> TASK TO COMPLETE: Convert the listing below into a JSON list of strings, one string per line, starting at the line containing "You are a GUI" and continuing to the end of the listing, with both ends included. Leave out blank lines and the pictures.

> DATA SECTION:
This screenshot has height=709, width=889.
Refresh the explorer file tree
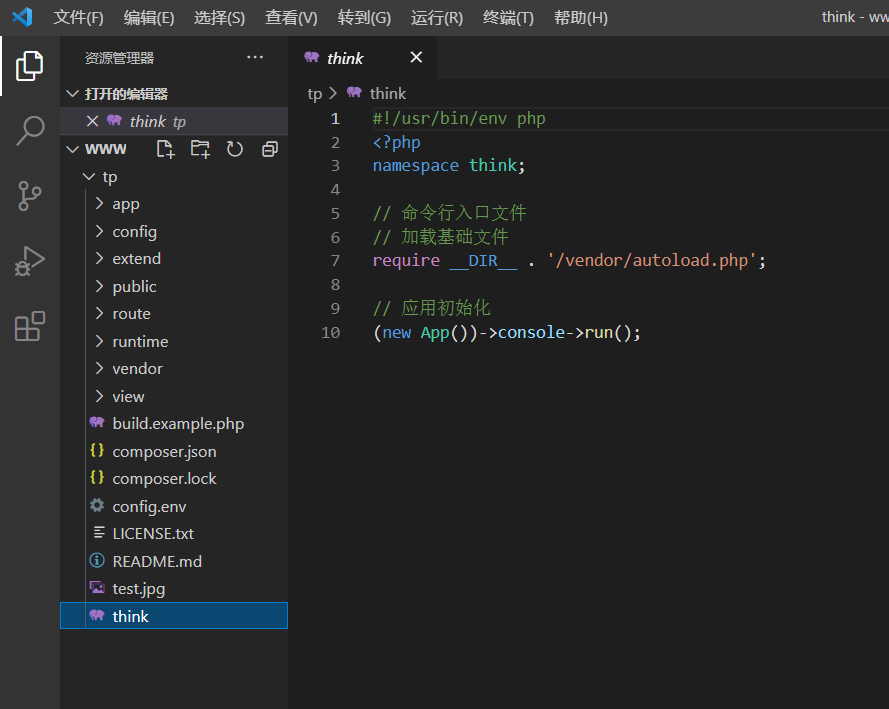click(235, 149)
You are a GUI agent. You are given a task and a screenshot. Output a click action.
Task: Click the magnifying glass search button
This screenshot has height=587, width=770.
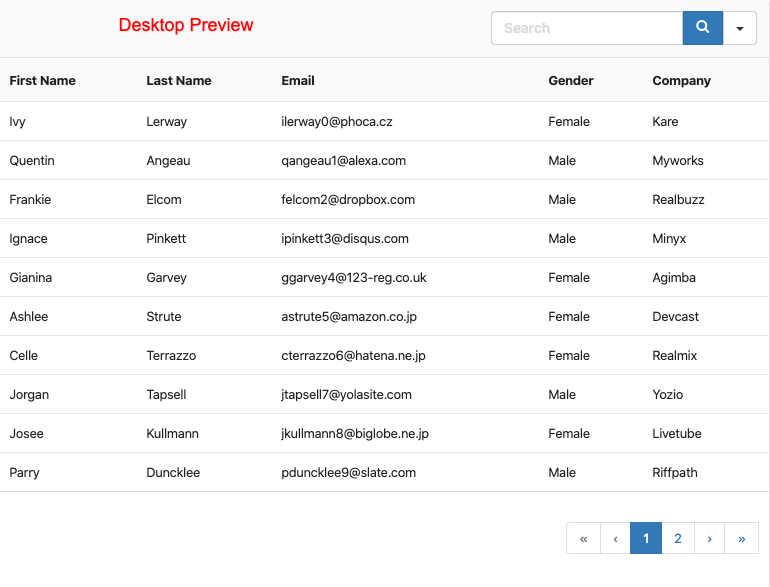pos(702,28)
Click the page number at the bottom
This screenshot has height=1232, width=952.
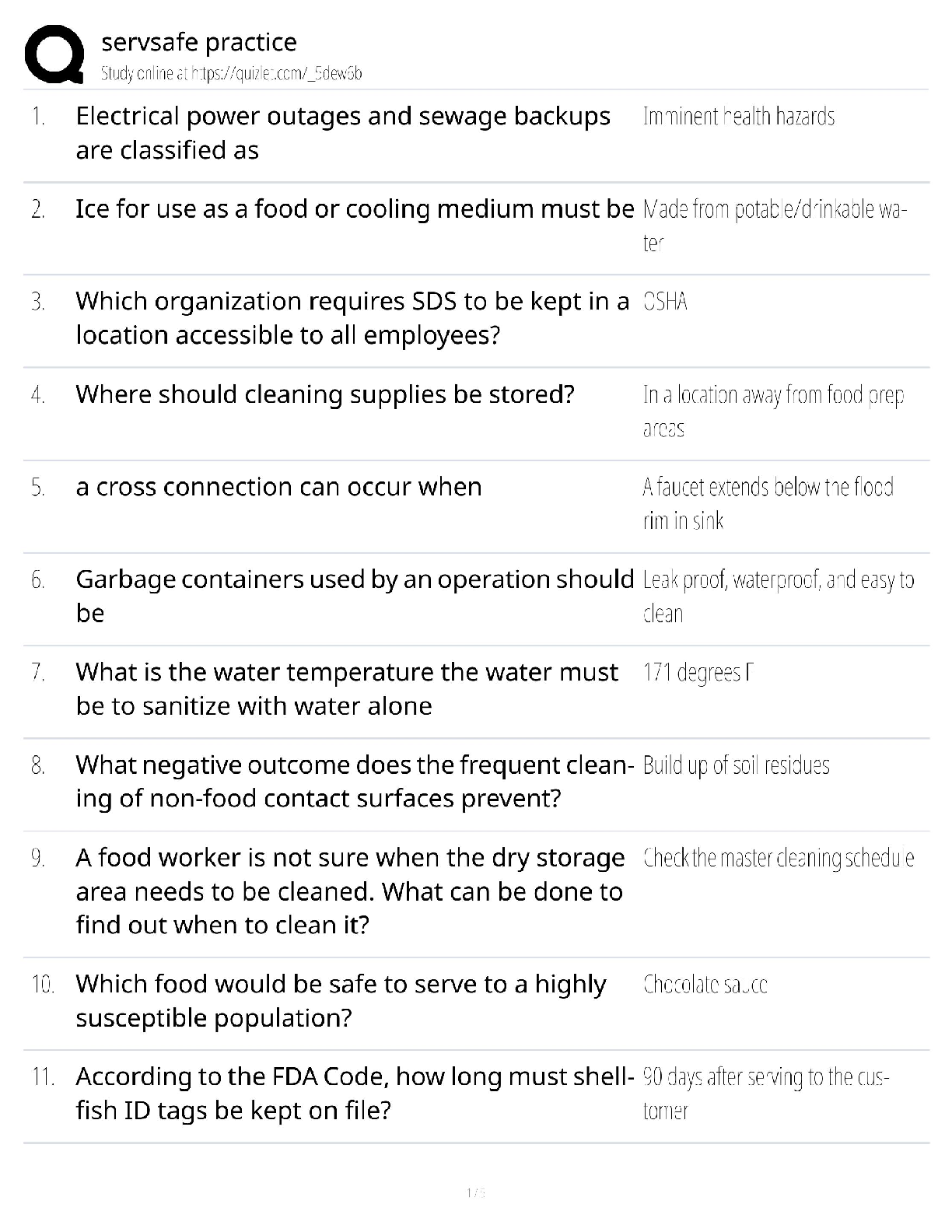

> RESPONSE TO THIS TASK:
[
  "You are a GUI agent. You are given a task and a screenshot. Output a click action.",
  "Task: Click the magnifying glass search button",
  "This screenshot has height=587, width=770.",
  "pos(702,28)",
  "Click the page number at the bottom",
  "This screenshot has height=1232, width=952."
]